Labor's bid to declare a climate emergency has failed in the Senate with a tied vote shooting down the motion.
The opposition on Wednesday tried to move an identical motion to the one which is expected to come before the lower house next week.
"The threat posed by climate change on the future prosperity and security of Australia and the globe constitutes a climate change emergency," the motion reads.
But the Greens wanted to use stronger language, with leader Richard Di Natale launching a failed bid to change the motion to explicitly "declare" a climate emergency.
A 31-31 tie meant the motion was voted down.
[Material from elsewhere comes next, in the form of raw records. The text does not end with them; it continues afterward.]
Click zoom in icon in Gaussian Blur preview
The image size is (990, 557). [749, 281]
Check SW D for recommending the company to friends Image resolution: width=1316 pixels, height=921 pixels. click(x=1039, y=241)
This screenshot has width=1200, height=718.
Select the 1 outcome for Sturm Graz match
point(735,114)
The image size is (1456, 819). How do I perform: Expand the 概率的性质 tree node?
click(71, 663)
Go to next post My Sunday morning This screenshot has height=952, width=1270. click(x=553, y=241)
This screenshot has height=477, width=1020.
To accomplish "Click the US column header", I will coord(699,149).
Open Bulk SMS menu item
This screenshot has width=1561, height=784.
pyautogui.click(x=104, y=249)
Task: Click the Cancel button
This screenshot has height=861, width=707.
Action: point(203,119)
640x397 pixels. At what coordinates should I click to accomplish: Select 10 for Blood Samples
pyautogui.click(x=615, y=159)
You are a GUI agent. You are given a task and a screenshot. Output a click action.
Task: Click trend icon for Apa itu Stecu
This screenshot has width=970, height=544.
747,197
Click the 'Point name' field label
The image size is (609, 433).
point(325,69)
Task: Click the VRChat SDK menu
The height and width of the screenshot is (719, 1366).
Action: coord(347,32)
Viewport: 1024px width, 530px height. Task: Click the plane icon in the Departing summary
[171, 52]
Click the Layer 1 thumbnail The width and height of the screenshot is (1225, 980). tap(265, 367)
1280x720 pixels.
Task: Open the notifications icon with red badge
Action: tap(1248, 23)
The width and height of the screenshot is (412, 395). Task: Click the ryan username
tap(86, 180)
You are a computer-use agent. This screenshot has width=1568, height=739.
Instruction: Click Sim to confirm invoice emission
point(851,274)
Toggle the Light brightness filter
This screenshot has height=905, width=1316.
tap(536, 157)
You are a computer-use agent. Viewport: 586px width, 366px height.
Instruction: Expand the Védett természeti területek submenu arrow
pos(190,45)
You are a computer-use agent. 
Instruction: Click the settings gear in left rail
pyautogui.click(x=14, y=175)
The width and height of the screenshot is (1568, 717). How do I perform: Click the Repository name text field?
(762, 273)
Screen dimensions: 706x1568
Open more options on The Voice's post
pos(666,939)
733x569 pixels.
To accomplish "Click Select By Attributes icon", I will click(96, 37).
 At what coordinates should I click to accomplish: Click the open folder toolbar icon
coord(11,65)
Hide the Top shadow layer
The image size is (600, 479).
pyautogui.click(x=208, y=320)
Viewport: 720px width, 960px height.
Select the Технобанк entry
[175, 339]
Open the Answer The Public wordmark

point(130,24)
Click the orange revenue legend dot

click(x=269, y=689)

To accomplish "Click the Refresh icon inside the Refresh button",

It came one day after the Morrison government killed off a Greens motion in the lower house to declare a climate emergency.
Emissions Reduction Minister Angus Taylor labelled it a "grand symbolic gesture" after a 72-65 win in the House of Representatives.
But the Greens are optimistic about those numbers, saying only three government MPs had to cross the floor in order for a climate emergency to be declared.
"We'll keep coming back until parliament tells the truth," Mr Bandt tweeted.
Climate protest group Extinction Rebellion - which has attracted scathing comments from senior government figures for blocking roads - thanked Labor and the Greens.
"We will continue to escalate our disruption of business as usual until governments tell the truth by declaring a climate and ecological emergency," the group said.
Labor frontbencher Joel Fitzgibbon last week said the opposition should support the government's 26 per cent emissions reduction target.
His idea was shut down by the party, with Labor climate change spokesman Mark Butler announcing on Tuesday Labor would seek to declare a climate emergency.
He wants the parliament to acknowledge its commitment to the Paris targets of a 26 to 28 per cent emissions reduction target on 2005 levels by 2030.
His motion, which is separate to the Greens', says that failing to meet that goal would have "unprecedented and devastating environmental, economic, societal and health impacts for Australia".
Labor is still reviewing the policies its took to the election, which included a 45 per cent emissions reduction target by 2030.